BEGIN SELECTED TEXT

Fast and Compact Voltage Equalizer for Satellite Applications
Abstract
Lithium-ion batteries have now become an essential constituent of the Electrical Power System
of solar-powered satellites due to their high energy density, wider operating temperature range
, and better radiation tolerance. For the compact realization and better space utilization, the series-parallel connected Li-ion batteries are operated with currents close to the design limit of the cells. This consequently speeds up the increase in the inherent initial imbalance in the individual cell voltages in a series connected stack, demanding fast equalization. Active multicell-to-multicell equalization achieves fast equalization by efficient charge transfer among multiple cells in the series connected stack. PS-MAHB equalizer is a multicell-to-multicell equalizer, with its open-loop control maintaining high equalization current throughout the equalization. Its soft-switched operation and modularization abilities make it an attractive choice for space applications. However, it lacks the necessary protective features and redundancy essential for its use in space applications. Hence, Modified PS-MAHB (MPS-MAHB) equalizer is developed by incorporating necessary protection features and redundancy in the PS-MAHB equalizer. The Failure Mode Impact Analysis of the MPS-MAHB equalizer reveals that during the most likely switch short circuit failure mode, the faulty part of the equalizer is disconnected by the protective device and the circuit redundancy does not let the cell get out of the equalization.
The existing static phase shift-based control of the equalizer causes direct dependency of the
equalization currents on the cell voltages and limits the equalization current levels to lower than
the design equalization current value when the cell voltages are lower. Thus, the control works
with a reduced rate of equalization and causes the under-utilization of the equalizer hardware for
a significant duration of time in the charge-discharge cycle. A dynamic phase shift-based control is proposed to maximize the equalization current through the cells irrespective of the cell voltages to further increase the rate of equalization, and improve the equalizer hardware utilization. In the
simulation, a significant improvement in the equalization rate compared to the static phase shift
control is verified with the proposed dynamic phase shift based-control.

END SELECTED TEXT
BEGIN EXTRACTED ENTRIES

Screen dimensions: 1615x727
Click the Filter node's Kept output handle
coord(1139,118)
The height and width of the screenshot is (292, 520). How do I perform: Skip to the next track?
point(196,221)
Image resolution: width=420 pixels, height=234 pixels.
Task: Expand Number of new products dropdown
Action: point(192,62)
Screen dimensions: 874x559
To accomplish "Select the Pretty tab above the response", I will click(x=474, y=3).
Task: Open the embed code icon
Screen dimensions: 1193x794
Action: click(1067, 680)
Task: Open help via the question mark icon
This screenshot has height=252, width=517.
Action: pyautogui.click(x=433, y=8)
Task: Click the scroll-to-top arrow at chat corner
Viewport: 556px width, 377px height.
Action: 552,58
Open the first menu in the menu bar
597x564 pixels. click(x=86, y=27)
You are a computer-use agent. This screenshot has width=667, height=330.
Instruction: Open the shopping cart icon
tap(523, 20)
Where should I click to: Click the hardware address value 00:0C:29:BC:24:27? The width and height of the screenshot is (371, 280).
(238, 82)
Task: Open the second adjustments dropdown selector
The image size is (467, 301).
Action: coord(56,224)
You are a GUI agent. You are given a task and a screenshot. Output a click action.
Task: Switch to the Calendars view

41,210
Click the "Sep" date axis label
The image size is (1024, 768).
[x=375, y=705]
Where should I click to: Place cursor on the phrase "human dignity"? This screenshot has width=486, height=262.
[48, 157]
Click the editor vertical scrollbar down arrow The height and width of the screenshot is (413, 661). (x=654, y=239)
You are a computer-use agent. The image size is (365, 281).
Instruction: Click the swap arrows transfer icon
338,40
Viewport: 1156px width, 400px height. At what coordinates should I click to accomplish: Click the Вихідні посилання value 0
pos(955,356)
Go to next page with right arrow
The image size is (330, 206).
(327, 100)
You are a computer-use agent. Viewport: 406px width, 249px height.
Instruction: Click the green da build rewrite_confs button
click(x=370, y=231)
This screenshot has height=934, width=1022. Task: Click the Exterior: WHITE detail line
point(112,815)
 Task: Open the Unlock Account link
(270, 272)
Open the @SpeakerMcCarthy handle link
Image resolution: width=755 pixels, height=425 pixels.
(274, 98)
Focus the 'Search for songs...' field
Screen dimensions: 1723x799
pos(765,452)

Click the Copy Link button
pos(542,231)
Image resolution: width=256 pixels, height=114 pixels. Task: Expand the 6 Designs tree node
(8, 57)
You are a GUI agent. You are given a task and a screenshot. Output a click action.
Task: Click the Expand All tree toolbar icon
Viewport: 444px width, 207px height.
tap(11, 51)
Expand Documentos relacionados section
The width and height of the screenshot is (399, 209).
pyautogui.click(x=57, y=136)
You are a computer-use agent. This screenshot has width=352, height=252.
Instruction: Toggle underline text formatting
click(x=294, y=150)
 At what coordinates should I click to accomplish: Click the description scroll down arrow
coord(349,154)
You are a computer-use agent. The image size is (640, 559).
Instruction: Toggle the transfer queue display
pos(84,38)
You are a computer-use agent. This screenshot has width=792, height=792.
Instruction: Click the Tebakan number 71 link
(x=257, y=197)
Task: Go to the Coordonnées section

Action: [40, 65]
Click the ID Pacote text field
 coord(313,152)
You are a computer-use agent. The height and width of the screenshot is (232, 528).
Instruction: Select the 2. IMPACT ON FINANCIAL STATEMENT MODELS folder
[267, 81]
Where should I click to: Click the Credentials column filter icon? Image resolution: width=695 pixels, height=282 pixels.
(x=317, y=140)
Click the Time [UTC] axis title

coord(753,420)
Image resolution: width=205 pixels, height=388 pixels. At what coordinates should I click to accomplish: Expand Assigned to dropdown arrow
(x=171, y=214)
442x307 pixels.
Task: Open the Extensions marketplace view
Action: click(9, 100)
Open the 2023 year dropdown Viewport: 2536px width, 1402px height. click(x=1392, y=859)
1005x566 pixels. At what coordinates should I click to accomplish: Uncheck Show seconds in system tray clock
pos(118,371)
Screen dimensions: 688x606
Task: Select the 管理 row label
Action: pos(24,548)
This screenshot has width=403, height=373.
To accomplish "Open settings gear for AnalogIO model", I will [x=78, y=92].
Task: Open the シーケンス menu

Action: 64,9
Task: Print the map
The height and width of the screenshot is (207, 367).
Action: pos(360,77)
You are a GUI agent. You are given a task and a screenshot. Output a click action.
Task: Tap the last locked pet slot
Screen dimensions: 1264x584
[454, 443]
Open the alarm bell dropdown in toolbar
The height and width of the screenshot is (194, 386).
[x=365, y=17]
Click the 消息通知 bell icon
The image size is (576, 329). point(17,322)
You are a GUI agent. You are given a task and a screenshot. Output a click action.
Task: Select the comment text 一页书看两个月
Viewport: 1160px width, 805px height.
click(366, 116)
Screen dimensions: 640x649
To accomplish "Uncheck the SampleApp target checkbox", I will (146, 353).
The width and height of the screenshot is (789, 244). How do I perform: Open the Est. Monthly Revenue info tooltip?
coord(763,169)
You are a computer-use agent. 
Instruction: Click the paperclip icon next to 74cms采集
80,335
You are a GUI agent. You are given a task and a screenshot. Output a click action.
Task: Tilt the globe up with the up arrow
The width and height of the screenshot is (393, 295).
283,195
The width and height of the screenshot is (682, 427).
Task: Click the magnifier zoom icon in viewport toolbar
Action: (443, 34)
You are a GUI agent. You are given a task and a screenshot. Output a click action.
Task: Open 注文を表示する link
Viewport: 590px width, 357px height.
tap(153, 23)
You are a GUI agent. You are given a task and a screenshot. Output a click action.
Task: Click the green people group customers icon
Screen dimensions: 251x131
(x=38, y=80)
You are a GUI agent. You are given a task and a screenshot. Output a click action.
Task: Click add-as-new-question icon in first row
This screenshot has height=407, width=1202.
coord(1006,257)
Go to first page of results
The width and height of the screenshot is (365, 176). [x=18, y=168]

END EXTRACTED ENTRIES

EXERCISE SET:
[1] Answer these questions using the voltage equalizer abstract.
(a) Which three properties of lithium-ion batteries make them an essential part of a solar-powered satellite's Electrical Power System?
(b) What does the Failure Mode Impact Analysis show happens during the most likely switch short circuit failure mode?
(c) Under the static phase shift-based control, what limits equalization current levels to below the design value?
[2] Continue the voltage equalizer abstract, starting after its final sentence.
Nothing in the listing is needed for this work.

TASK-BY-TASK OUTPUTS:
[1]
(a) Their high energy density, wider operating temperature range, and better radiation tolerance.
(b) The protective device disconnects the faulty part of the equalizer, and the circuit redundancy keeps the cell from getting out of the equalization.
(c) Lower cell voltages, because the equalization currents depend directly on the cell voltages.

[2]
The compact hardware realization of the equalizer hardware and the voltage sensor board addresses the space-volume constraints in satellite applications. The compact realization of 4-cell equalizer modules is achieved by pushing the switching frequency to 1MHz thereby reducing the values of the passive components. The challenges faced during the PCB design of the 4-cell equalizer module are discussed. A non-isolated high-precision op-amp-based voltage sensing scheme is developed to target the equalization band close to 10mV. The concept of an easy-to-design motherboard-based interface is implemented, which does not require any changes in the design of the 4-cell equalizer module and the voltage sensor board, irrespective of the cell connector geometry.
The experimental results verify the operation of the equalizer showing the convergence of cell
voltages from the initial imbalance of 300mV to the band of 10mV. The impact of the non-ideal dynamic response of the Li-ion cell voltage on the voltage-sensing-based control algorithm is discussed along with the necessary modifications brought in the control.